Earlier in Thursday’s session, both the Nifty and Sensex had scaled new record highs of 26,310.45 and 86,054.26, respectively, suggesting the current trend is one of post-record high exhaustion.
(Source: BSE,NSE: As of November 28, 2025 | 03:55 PM)
Sectoral Stars in the Indian Stock Market Today
- Pharma led the charge, with the Nifty Pharma index rising by an impressive 0.59%.
- Auto and Media sectors also posted strong gains, with the Nifty Auto index rising 0.62% and the Nifty Media index advancing 0.55%.
These sectoral gains were reflected in the list of Nifty 50 top performers:
- Mahindra & Mahindra (M&M) surged 2.17%.
- Sun Pharma followed with a gain of 1.20%.
- Adani Enterprises (ADANIENT) was also a significant contributor, rising by 1.20%.
The strong upward momentum from these sectors provided a notable counterbalance in the stock market today.
(Source: Moneycontrol, Business Standard)

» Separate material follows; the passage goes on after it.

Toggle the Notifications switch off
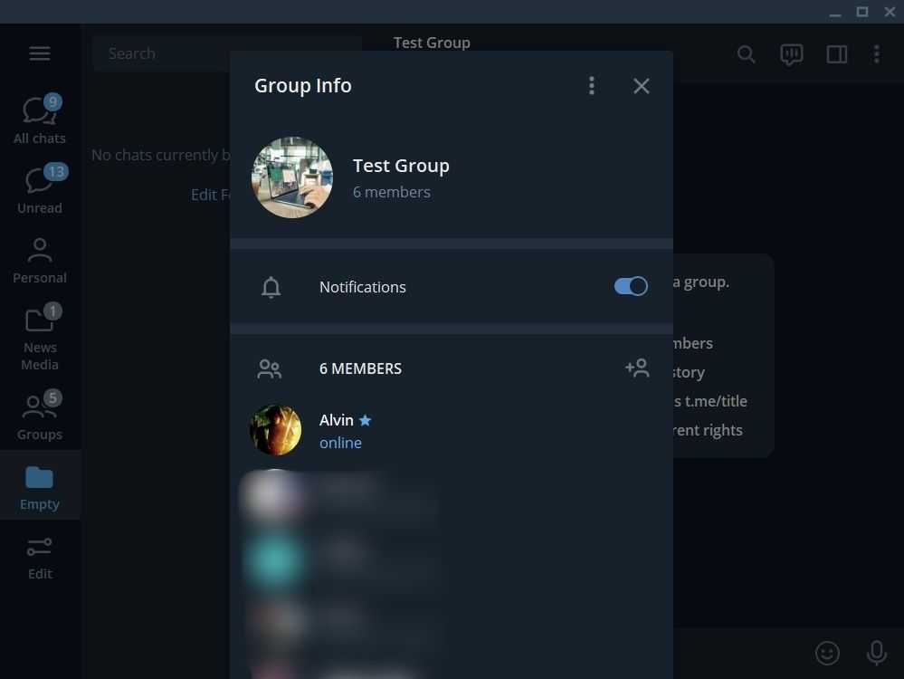 tap(631, 286)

Technical Outlook and Support Levels
The Nifty’s weekly closing formed a small candlestick, which indicates indecisiveness among traders at higher price points. On the hourly chart, the Relative Strength Index (RSI) shows a bearish crossover, suggesting a potential short-term pause for the bulls.
- Immediate Support: The key support zone for the Nifty is visible at 26,100 and 26,000.
- Resistance: Resistance is placed at 26,300, with a sustained close above this level potentially opening the door for a move towards the 26,600 mark.
- Outlook: The technical setup suggests the index is likely to trade in a tight range between 26,100 and 26,300 in the immediate future.
(Source: NSE)
Global Tailwinds and Positive Catalysts
Despite the day’s consolidation, several significant positive catalysts remain in the background that could fuel further upside in the stock market:
- Geopolitical Partnership: Russian President Vladimir Putin will visit India on December 4–5, 2025 for the 23rd Annual Summit, providing an opportunity to deepen the nations’ “Special and Privileged Strategic Partnership” and review progress in bilateral relations.
- Rate Cuts: Hopes of a December interest rate cut by the US Federal Reserve (Fed) combined with expectations of a rate cut by the Reserve Bank of India (RBI) are boosting sentiment.
- Crude Oil Prices: Crude oil prices were in a freefall, sliding to $59 per barrel, easing domestic inflationary pressures.
- Growth Outlook: Moody’s Ratings reaffirmed confidence in the Indian economy, projecting a 7% GDP expansion in 2025.
- Volatility Eases: The India VIX, a key measure of market volatility, witnessed its steepest weekly decline in six months, falling from 13.64 to around 11.1, suggesting lower fear levels despite new record highs.
(Source: Economic Times and NDTV World)
The Bottomline
This confluence of domestic performance and favourable global cues suggests that while short-term volatility persists, the underlying bullish trend in the Indian stock market remains intact. The technical setup might suggest a consolidation phase, keeping the Nifty range-bound between 26,100 and 26,300.
However, with global tailwinds like easing oil prices, potential rate cuts, and robust domestic growth forecasts from Moody’s, the overall bullish sentiment in the share market remains firmly anchored. Investors should view this post-record high pause not as a retreat, but as a healthy foundation for the next potential leg of the rally.